5

I would like to take the result of an 8-bit vertical SIMD comparison between 256-bit vectors and pack the bits into the lowest byte of each 32-bit element for a vpshufb lookup on the lowest bytes. This isn't terribly difficult with AVX-512 (replace the & with a masked move if using 512-bit vectors):

__m256i cmp_8_into_32(__m256i a, __m256i b) {
    return _mm256_popcnt_epi32(_mm256_cmpeq_epi8(a, b)
        & _mm256_set1_epi32(0xff0f0301 /* can be any order */));
}

That's three uops and, assuming perfect scheduling, a throughput of 1 according to uops.info—not bad. Alas, vpopcntd isn't in AVX2. What's the optimal way to do this operation there? The best I can think of is to mask the pairs of bits at indices 7,8 and 15,16, then perform two constant-amount vpsrld and a vpor. So that's 6 uops, throughput of 2.5 ish. Not bad, but I wonder if there's something better.

Michael M.
  • 10,486
  • 9
  • 18
  • 34
Ovinus Real
  • 528
  • 3
  • 10
  • I don't fully understand what you want to do here. Is it equivalent to doing a 4-byte horizontal sum on `_mm256_cmpeq_epi8(a, b) & _mm256_set1_epi32(0x08040201 /* can be any order */)`? – chtz Oct 20 '22 at 06:33
  • @chtz Yes, exactly. – Ovinus Real Oct 20 '22 at 07:39
  • 1
    `pmaddubsw` + `pmaddwd` can be helpful for horizontal sums within chunks, trading latency for fewer uops (as long as you don't bottleneck on that port). (With 8,4,2,1 directly since you're not feeding popcnt). Or possibly unpack odd/even dwords within qwords for `psadbw` against zero, then recombine with shift/blend. – Peter Cordes Oct 20 '22 at 07:58
  • @PeterCordes Yes, I realized just now. Thanks! Do you know the original purpose of those instructions, btw? – Ovinus Real Oct 20 '22 at 07:59
  • The original purpose? Probably as part of integer dot-product type of things for `pmaddwd`, summing into 32-bit accumulators (which you'd then add vertically with `paddd`). I assume that comes up in various DSP problems.
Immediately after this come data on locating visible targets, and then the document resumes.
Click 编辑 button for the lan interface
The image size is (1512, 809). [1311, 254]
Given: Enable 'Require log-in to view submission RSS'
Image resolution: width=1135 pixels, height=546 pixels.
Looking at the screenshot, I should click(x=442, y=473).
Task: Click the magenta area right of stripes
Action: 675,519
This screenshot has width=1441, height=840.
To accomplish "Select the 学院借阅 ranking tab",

As for `pmaddubsw`, it was only introduced later in SSSE3, and I assume there was a specific use-case for it, given the special combination of signed and unsigned operands. – Peter Cordes Oct 21 '22 at 00:09

2 Answers2

5

Following chtz's comment (thanks!), I realize it's actually fairly easy:

__m256i cmp_8_into_32_1(__m256i a, __m256i b) {
    const __m256i weights = _mm256_set1_epi32(0x08040201);
    const __m256i all_n1 = _mm256_set1_epi16(-0x1);

    __m256i cmp = _mm256_cmpeq_epi8(a, b);
    __m256i hsum16 = _mm256_maddubs_epi16(weights, cmp);

    return _mm256_madd_epi16(hsum16, all_n1);
}

Peter Cordes's suggestion saved an additional vpand. The two multiply–add instructions both run on either port 0 or 1, so this has the same throughput as the original popcount-based solution, although with a latency of about 11 instead of 5.

Ovinus Real
  • 528
  • 3
  • 10
  • You might be able to save the `_mm256_and_si256` (which you wrote as `&`, so it won't be portable to MSVC). The compare result is signed integer `-1` or `0`, so use it as the signed operand to `pmaddwd` with `-8, -4, -2, -1`, i.e. `_mm256_set1_epi32(0xf8fcfeff)` if I have that right. – Peter Cordes Oct 20 '22 at 08:03
  • You don't need to cram everything into one `return` statement; use some temporaries so you can keep the constants closer together that work more directly with each other. This would be pretty unreasonable if I hadn't happened to comment the same idea (within seconds of you posting this answer :P) Assembly language is one line per instruction, and I find that's good style for intrinsics, other than stuff like `_mm_set1` constants as operands, or sometimes a load or cast. (So it's one intrinsic per asm instruction you expect the compiler to emit.) – Peter Cordes Oct 20 '22 at 08:05
  • Sure. I kind of typed this up in a rush (actually hadn't tested it, but it does appear to work). Thanks for the tips and the idea for saving the `vpand`. – Ovinus Real Oct 20 '22 at 08:12
  • Oh, good idea to use `set1(-1)` as the `pmaddwd` multiplier, instead of inverting the weights. I think that still works mathematically and without saturating. set1(-1) is also a cheaper constant, the compiler can make it with `vpcmpeqd same,same` instead of a load. – Peter Cordes Oct 20 '22 at 08:15
3

Uses 1 multiply:

__m256i cmp_8_into_32(__m256i a, __m256i b) {
    __m256i cmp = _mm256_cmpeq_epi8(a, b);
    __m256i msk = _mm256_and_si256(cmp, _mm256_set1_epi32(0x08040201));
    __m256i hsum = _mm256_madd_epi16(msk, _mm256_set1_epi8(1));
    return _mm256_srli_epi16(hsum, 8);
}

A 32-bit multiply (_mm256_mullo_epi32) is not used because it is slow.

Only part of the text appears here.